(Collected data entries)
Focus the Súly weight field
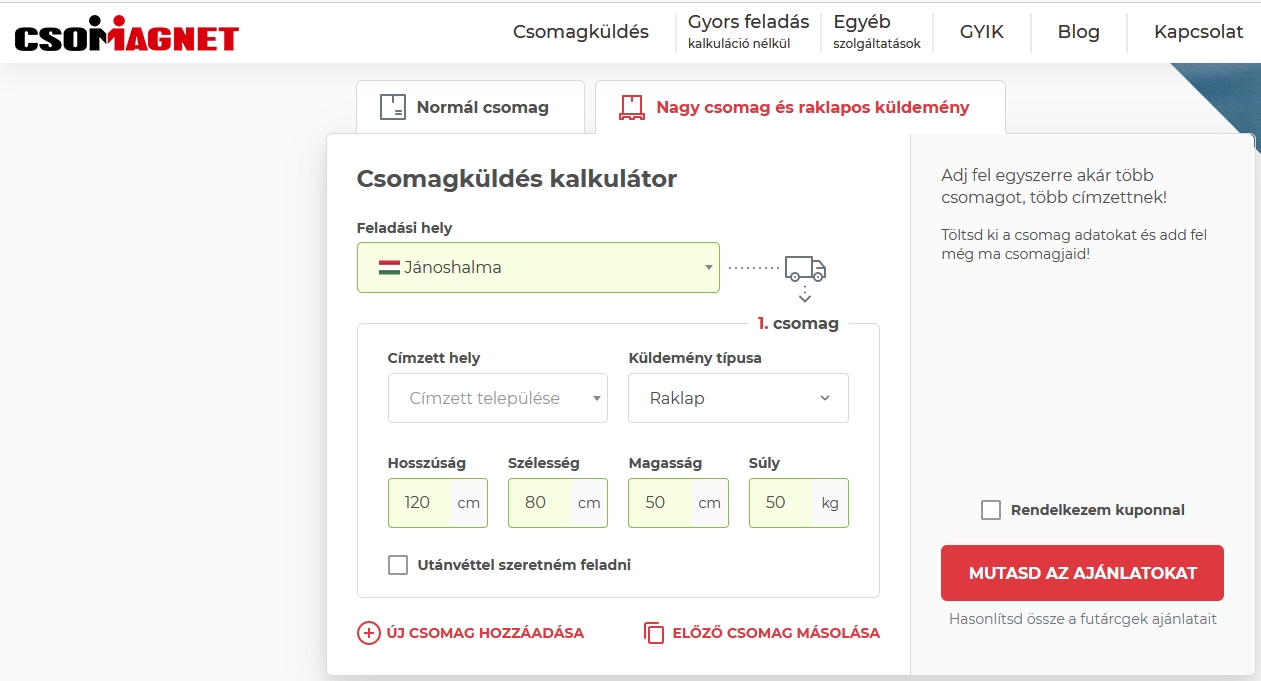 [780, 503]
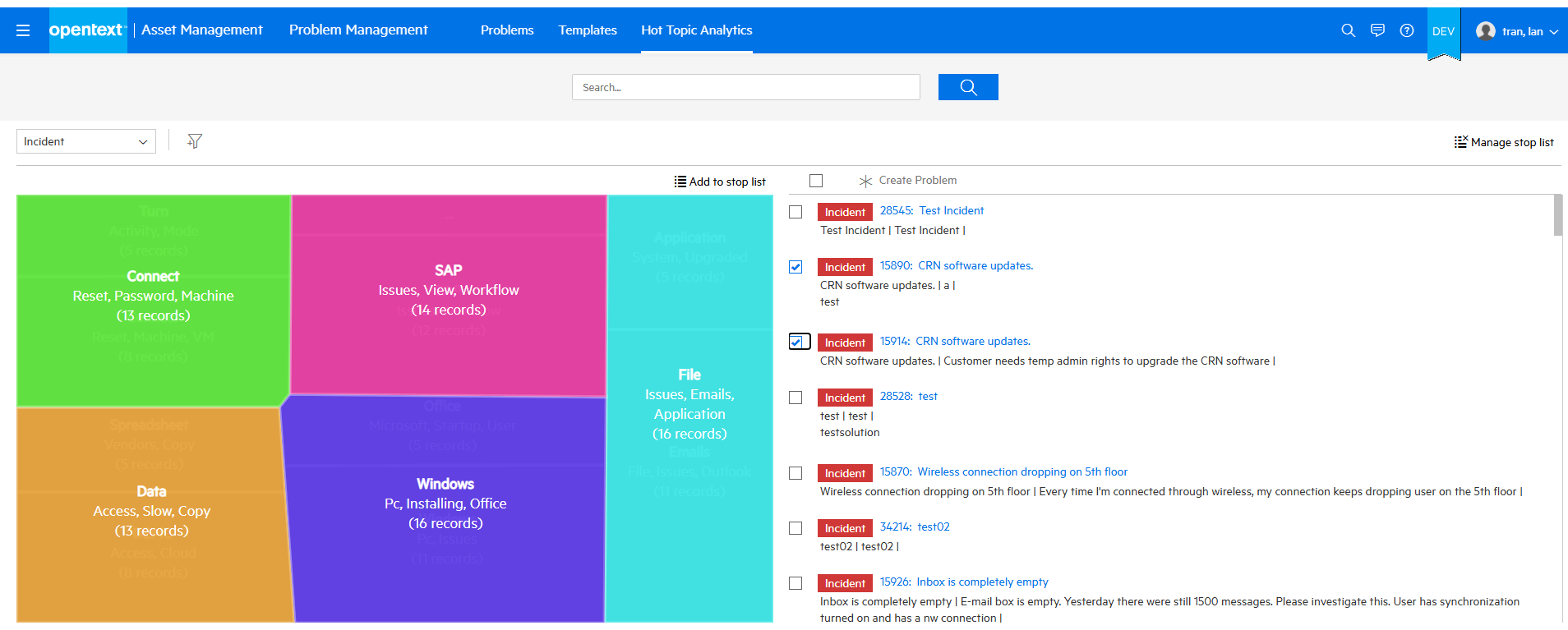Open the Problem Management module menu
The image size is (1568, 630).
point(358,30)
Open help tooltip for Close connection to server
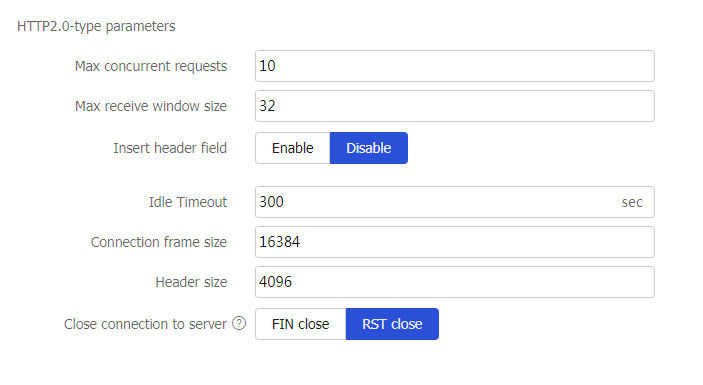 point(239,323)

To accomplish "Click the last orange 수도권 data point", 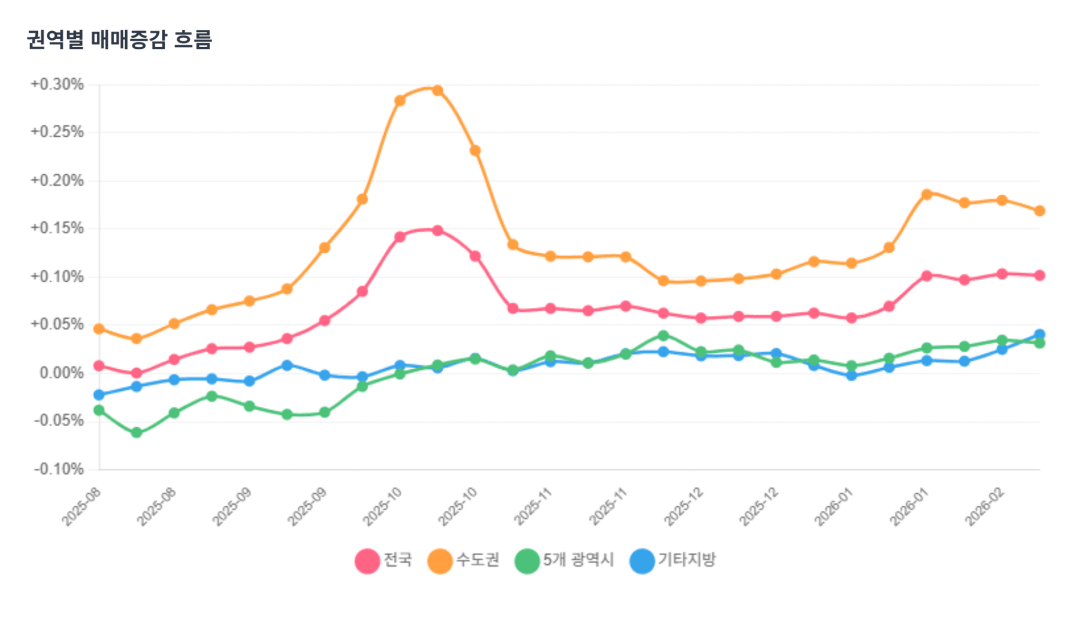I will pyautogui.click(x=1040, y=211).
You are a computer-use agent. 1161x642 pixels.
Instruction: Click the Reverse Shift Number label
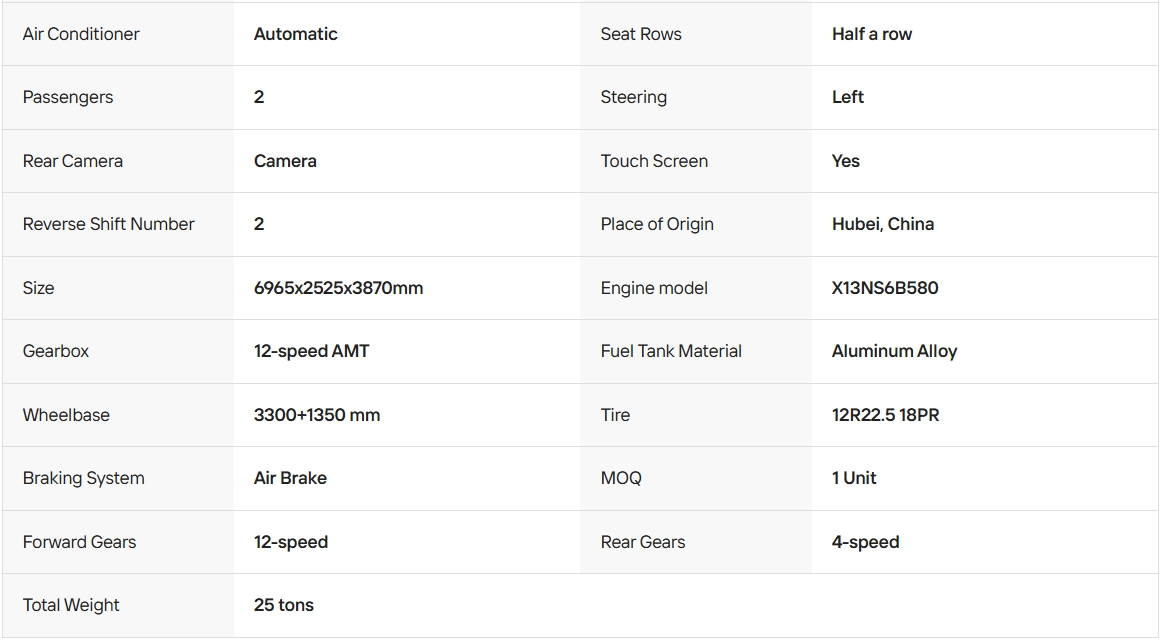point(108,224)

* **Work instructions**: Reproduce the lines from the one holding "You are a computer-use" through the end of the entries above exactly, keeping both ends and dropping every picture.

* **Your response**:
You are a computer-use agent. 1161x642 pixels.
Instruction: Click the Reverse Shift Number label
point(108,224)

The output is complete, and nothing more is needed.